Exercise requirements: Starting from the line that holds "The height and", output exactly each line through the end of the listing. Do not copy pictures.

[Available data — start]

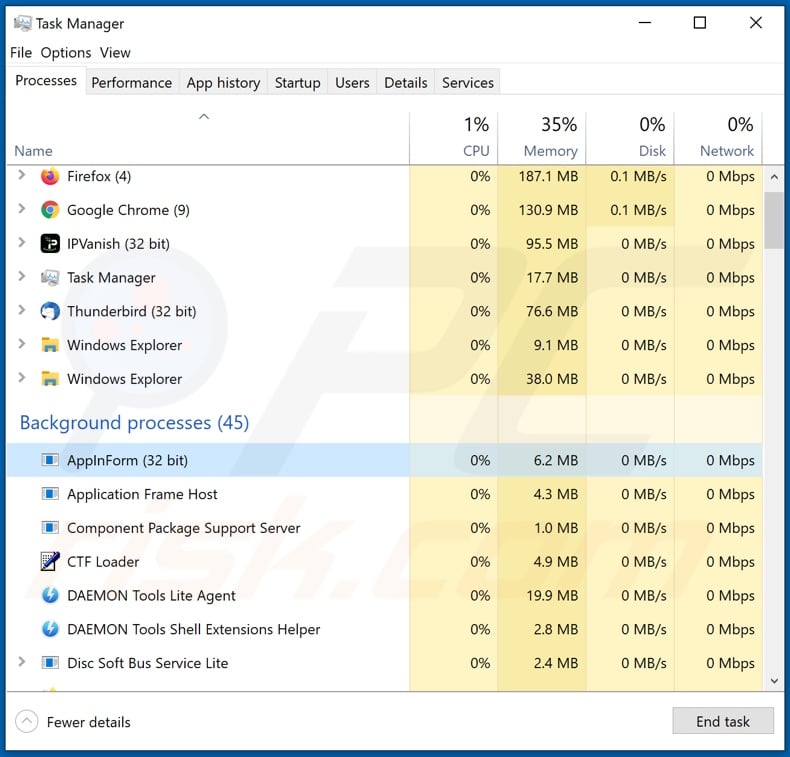Screen dimensions: 790x757
Task: Open the Options menu
Action: [x=66, y=53]
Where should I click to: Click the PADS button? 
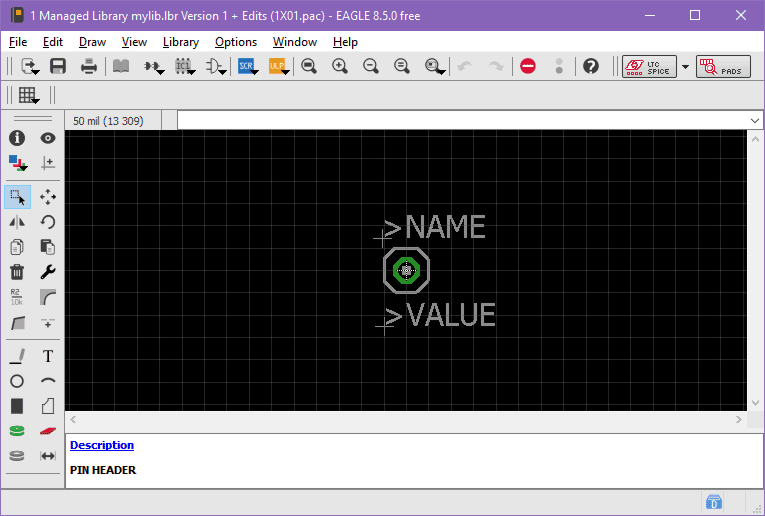[x=723, y=67]
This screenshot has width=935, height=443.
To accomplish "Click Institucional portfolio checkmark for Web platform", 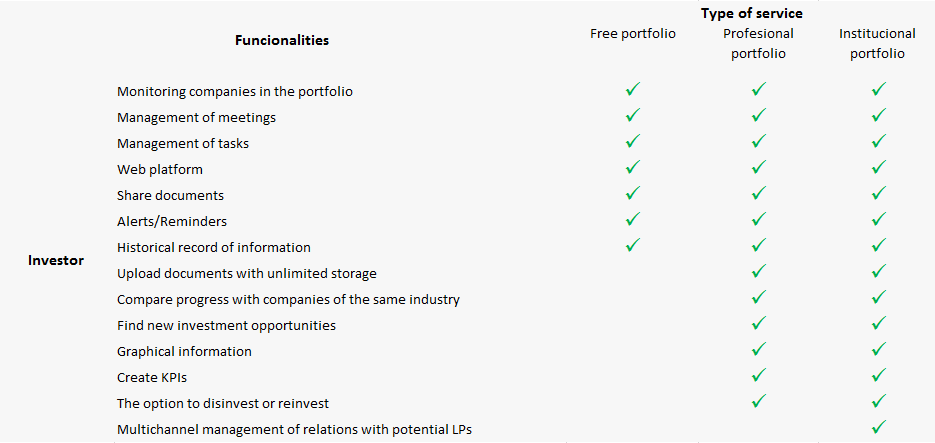I will coord(878,168).
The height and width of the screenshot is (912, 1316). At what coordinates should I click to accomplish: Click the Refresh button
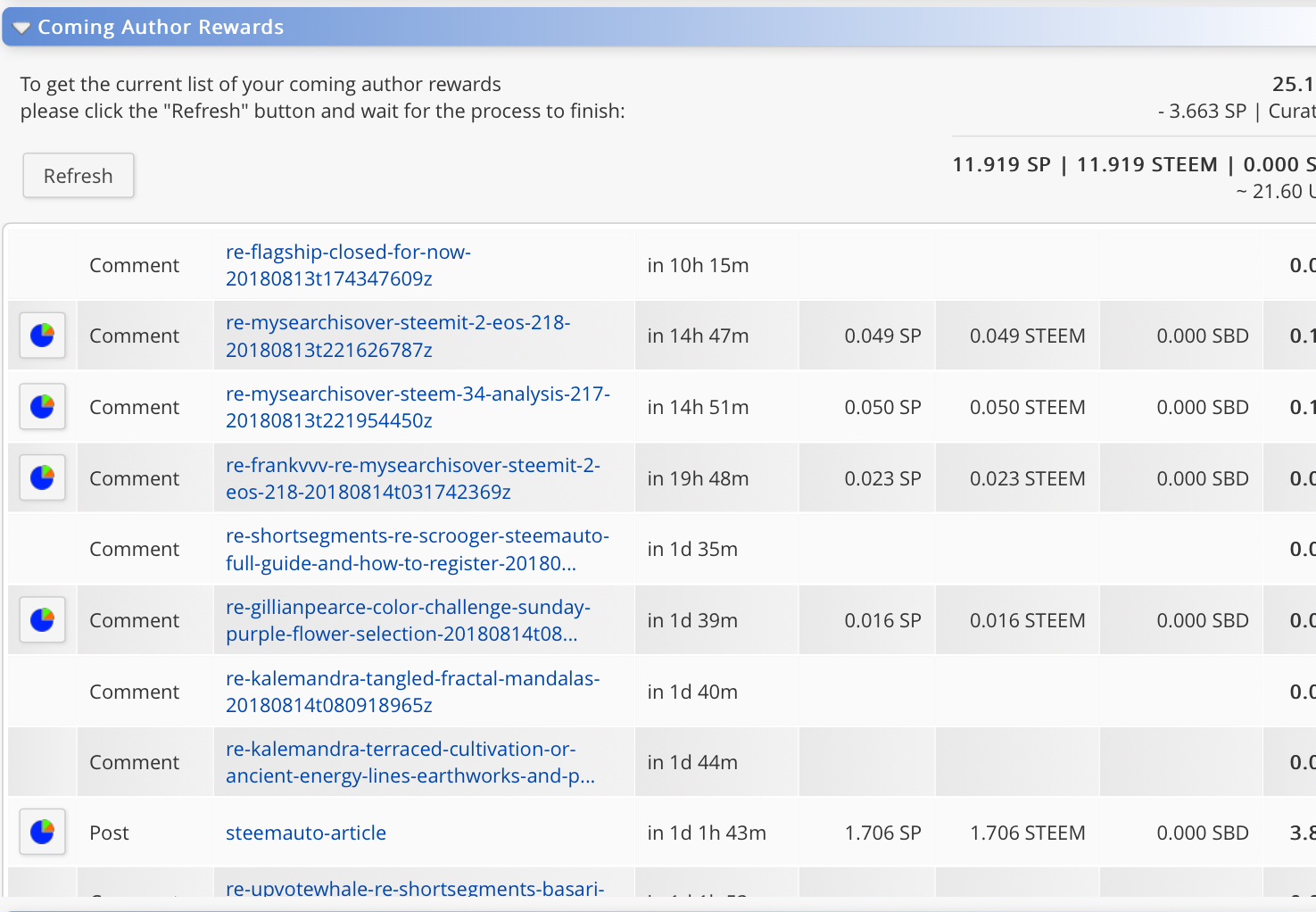pos(79,176)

[Available data — finish]

Solution to the problem:
The height and width of the screenshot is (912, 1316). At what coordinates should I click to accomplish: Click the Refresh button
pos(79,176)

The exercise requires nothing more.